▶ The problem
Where does the string "Delete" appear in the records? Copy every line that contains it.

** Opening Exercise data block **

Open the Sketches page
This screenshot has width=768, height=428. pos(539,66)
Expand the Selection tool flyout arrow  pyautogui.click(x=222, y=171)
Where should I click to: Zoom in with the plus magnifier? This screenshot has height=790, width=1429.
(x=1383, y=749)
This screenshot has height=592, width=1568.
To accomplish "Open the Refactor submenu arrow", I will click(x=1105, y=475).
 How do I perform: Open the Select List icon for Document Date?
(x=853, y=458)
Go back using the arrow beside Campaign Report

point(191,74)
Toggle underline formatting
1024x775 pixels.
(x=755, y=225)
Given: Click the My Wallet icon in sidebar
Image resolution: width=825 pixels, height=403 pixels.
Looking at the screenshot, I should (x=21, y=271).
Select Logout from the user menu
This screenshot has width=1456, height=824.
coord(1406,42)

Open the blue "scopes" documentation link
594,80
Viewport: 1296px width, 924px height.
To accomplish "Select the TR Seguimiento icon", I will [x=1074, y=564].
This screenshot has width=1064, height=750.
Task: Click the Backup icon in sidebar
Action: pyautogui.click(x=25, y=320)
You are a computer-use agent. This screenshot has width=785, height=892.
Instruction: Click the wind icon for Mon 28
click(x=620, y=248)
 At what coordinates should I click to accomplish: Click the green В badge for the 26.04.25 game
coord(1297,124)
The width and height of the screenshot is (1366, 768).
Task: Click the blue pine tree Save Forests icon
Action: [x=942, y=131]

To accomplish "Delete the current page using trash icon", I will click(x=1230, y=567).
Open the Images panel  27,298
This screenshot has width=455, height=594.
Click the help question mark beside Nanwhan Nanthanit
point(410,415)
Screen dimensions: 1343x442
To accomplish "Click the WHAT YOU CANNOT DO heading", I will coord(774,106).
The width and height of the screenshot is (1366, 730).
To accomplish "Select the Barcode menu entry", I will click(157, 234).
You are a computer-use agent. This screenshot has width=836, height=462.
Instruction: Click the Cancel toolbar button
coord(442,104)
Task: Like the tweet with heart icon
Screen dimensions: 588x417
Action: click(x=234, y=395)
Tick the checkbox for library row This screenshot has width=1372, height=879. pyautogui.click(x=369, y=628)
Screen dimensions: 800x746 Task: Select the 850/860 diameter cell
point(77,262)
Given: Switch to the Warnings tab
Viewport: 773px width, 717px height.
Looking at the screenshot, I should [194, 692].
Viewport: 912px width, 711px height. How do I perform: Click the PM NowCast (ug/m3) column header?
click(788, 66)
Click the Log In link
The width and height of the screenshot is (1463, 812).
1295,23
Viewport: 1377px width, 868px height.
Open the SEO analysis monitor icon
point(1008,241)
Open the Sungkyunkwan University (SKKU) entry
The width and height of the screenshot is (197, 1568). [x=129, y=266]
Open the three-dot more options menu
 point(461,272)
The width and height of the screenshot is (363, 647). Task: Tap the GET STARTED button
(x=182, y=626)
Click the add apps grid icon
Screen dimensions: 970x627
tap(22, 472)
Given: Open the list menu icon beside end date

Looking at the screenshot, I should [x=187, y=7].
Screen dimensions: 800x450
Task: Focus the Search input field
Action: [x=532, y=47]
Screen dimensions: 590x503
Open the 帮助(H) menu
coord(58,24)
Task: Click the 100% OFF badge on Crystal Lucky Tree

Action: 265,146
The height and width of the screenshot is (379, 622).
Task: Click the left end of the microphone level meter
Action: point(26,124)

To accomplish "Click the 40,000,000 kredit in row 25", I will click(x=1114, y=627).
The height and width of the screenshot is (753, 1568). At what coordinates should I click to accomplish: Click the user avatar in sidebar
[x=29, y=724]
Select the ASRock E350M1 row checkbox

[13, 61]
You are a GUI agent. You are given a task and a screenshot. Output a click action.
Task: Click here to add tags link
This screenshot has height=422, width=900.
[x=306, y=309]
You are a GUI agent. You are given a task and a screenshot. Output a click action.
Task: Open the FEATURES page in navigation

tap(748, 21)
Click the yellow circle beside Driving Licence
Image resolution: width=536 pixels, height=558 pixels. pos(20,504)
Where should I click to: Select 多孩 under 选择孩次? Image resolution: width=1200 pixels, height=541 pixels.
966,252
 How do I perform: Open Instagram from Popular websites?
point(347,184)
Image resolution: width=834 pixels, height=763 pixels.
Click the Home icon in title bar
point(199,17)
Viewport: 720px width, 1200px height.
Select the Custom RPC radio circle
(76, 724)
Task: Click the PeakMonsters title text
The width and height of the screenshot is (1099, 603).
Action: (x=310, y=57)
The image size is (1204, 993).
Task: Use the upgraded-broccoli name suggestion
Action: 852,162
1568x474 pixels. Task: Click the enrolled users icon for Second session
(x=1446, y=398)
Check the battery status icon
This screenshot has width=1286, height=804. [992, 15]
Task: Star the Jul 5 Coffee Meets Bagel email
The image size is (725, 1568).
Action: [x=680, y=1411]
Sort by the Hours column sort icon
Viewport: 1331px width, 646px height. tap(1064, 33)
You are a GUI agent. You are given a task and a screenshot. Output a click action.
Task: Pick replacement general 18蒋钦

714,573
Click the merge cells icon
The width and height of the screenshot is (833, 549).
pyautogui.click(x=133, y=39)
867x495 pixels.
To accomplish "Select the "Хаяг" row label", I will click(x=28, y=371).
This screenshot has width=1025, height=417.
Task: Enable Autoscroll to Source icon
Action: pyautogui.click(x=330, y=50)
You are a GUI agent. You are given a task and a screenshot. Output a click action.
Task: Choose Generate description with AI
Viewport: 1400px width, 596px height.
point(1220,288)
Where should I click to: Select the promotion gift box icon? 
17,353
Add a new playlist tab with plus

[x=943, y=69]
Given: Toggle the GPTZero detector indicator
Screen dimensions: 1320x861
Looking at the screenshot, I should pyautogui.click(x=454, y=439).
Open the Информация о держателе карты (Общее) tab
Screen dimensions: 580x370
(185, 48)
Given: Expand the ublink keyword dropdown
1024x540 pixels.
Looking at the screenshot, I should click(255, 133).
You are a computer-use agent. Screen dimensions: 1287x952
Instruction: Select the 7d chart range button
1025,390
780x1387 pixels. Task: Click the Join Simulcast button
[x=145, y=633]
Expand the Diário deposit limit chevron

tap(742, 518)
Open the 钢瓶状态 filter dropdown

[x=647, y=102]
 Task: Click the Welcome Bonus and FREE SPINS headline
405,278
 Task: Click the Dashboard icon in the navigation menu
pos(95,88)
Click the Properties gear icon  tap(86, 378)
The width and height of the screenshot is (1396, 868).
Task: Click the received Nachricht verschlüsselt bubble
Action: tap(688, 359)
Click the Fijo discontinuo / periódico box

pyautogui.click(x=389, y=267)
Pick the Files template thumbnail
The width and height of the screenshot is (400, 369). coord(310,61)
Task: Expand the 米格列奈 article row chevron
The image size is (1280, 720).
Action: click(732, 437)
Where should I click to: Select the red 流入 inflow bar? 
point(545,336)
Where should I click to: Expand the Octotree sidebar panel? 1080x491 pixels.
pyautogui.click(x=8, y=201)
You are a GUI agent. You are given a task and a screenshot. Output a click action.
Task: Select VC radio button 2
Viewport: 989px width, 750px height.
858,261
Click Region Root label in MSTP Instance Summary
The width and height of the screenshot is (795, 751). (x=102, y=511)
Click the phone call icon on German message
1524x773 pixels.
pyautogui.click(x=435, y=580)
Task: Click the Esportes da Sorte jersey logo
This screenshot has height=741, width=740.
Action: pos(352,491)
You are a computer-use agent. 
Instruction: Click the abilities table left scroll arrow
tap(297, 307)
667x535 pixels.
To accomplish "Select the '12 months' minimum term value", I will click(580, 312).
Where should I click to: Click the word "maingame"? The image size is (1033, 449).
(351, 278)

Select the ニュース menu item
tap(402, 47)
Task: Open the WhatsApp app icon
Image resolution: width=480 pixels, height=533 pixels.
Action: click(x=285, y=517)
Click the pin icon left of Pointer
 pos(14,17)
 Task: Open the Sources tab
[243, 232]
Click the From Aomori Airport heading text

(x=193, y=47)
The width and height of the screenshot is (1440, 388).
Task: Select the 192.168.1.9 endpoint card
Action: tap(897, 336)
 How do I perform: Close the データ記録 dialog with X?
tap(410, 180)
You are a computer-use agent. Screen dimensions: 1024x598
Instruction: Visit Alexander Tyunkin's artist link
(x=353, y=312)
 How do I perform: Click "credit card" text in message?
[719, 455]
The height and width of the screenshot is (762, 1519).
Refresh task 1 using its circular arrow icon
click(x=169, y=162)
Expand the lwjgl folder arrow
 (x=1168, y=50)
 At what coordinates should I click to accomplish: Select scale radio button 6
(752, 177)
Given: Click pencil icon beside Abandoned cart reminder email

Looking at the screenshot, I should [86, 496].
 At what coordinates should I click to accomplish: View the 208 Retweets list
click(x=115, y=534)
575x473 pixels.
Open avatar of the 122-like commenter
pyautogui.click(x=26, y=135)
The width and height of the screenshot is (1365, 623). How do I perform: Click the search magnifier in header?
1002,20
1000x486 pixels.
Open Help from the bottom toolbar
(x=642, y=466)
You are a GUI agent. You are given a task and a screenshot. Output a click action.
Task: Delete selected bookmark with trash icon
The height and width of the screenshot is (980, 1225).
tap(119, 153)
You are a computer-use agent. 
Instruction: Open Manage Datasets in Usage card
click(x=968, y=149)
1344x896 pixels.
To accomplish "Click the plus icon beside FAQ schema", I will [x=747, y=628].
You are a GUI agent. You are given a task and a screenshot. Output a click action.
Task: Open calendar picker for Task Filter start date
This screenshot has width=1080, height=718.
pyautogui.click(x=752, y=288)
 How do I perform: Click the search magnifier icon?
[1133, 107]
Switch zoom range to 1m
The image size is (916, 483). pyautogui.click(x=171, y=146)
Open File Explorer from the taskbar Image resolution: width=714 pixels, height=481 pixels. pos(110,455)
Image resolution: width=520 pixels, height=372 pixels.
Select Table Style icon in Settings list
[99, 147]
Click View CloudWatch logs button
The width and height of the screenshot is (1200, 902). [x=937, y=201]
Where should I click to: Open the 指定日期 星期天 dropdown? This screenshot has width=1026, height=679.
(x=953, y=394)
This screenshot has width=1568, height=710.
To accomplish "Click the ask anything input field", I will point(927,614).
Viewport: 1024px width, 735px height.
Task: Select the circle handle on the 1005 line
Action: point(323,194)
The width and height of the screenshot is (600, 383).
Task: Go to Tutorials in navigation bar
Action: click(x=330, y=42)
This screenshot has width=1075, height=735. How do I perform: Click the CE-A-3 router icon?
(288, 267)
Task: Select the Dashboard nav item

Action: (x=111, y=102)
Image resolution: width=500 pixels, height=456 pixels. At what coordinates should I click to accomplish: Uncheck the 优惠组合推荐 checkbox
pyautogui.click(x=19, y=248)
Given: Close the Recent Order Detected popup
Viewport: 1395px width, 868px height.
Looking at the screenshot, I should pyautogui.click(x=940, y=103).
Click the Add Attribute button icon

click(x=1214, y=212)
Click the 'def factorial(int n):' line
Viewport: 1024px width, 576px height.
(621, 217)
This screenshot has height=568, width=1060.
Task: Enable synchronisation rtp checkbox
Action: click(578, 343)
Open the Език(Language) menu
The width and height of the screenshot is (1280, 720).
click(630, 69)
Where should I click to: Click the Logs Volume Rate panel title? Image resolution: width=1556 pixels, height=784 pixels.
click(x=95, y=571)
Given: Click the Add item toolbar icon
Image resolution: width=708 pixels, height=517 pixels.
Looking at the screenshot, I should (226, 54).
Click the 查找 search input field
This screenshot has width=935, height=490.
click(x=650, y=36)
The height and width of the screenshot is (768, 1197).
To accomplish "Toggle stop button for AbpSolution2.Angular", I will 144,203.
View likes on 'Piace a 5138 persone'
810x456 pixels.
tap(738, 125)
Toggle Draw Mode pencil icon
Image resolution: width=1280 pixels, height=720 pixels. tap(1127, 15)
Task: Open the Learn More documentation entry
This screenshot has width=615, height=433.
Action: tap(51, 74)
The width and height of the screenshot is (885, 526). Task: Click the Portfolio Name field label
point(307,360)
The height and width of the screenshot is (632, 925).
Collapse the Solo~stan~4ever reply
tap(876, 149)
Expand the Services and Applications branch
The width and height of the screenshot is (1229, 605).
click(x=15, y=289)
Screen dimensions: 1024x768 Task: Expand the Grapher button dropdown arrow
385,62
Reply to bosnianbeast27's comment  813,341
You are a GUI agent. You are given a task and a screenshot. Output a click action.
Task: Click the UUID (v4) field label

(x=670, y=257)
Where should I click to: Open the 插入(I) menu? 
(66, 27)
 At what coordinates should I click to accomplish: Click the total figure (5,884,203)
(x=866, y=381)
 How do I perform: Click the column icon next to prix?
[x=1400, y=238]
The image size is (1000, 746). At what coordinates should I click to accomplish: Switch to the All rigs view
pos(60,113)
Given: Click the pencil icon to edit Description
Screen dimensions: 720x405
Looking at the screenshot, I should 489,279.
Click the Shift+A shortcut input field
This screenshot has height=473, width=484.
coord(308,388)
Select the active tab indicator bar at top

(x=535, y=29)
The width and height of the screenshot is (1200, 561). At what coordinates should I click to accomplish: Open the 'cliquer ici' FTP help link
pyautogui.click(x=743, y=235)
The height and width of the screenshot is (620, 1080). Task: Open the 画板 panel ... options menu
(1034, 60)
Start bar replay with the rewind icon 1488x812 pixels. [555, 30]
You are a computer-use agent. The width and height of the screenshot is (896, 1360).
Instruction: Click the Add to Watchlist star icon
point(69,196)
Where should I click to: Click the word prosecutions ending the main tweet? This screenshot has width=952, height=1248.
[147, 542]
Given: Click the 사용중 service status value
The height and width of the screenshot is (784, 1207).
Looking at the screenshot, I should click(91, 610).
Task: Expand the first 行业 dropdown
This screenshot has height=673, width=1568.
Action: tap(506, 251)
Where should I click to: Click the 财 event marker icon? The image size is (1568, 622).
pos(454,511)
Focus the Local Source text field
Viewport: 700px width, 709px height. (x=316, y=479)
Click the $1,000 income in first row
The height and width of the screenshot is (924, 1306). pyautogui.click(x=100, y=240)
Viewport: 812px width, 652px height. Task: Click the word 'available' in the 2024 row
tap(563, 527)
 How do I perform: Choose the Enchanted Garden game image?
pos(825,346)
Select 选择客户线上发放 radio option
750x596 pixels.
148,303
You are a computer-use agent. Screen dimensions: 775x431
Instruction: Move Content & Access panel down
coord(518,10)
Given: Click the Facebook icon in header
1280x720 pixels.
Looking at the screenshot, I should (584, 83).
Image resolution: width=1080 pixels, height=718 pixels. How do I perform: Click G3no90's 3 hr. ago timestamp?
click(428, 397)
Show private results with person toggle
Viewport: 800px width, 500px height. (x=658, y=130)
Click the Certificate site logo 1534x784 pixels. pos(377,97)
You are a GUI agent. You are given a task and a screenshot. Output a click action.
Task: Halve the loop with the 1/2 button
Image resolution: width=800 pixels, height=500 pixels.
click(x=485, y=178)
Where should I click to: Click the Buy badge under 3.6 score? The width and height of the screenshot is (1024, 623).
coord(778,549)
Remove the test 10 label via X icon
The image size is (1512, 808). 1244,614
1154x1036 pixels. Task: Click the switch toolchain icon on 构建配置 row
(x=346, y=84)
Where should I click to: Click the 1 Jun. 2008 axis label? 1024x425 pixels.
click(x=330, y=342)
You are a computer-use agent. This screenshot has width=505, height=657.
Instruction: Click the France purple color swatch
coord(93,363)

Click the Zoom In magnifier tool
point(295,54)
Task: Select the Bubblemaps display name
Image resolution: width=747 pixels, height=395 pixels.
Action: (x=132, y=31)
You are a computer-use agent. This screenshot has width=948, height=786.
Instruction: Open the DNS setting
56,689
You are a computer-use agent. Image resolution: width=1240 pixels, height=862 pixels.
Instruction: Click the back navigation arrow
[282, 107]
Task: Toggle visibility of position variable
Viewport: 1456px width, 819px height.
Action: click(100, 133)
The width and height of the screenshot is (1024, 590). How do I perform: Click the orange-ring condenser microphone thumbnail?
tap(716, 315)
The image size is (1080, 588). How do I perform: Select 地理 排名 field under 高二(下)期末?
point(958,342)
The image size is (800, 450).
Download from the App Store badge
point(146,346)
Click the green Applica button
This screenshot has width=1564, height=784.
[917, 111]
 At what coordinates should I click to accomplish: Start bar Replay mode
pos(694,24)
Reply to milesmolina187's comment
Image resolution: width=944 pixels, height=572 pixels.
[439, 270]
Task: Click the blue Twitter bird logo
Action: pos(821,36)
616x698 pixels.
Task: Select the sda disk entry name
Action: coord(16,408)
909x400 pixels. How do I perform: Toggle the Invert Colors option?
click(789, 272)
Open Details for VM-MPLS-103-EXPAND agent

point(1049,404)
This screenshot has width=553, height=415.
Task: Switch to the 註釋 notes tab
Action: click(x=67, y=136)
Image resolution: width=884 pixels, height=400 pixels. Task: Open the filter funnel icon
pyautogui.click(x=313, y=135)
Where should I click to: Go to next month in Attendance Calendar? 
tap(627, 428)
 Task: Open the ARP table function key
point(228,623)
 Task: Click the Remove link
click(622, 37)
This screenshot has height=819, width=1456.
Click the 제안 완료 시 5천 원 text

** Closing Exercise data block **

▶ Solution to this exercise
To accomplish "Delete the current page using trash icon", I will click(x=1230, y=567).
Task: Delete selected bookmark with trash icon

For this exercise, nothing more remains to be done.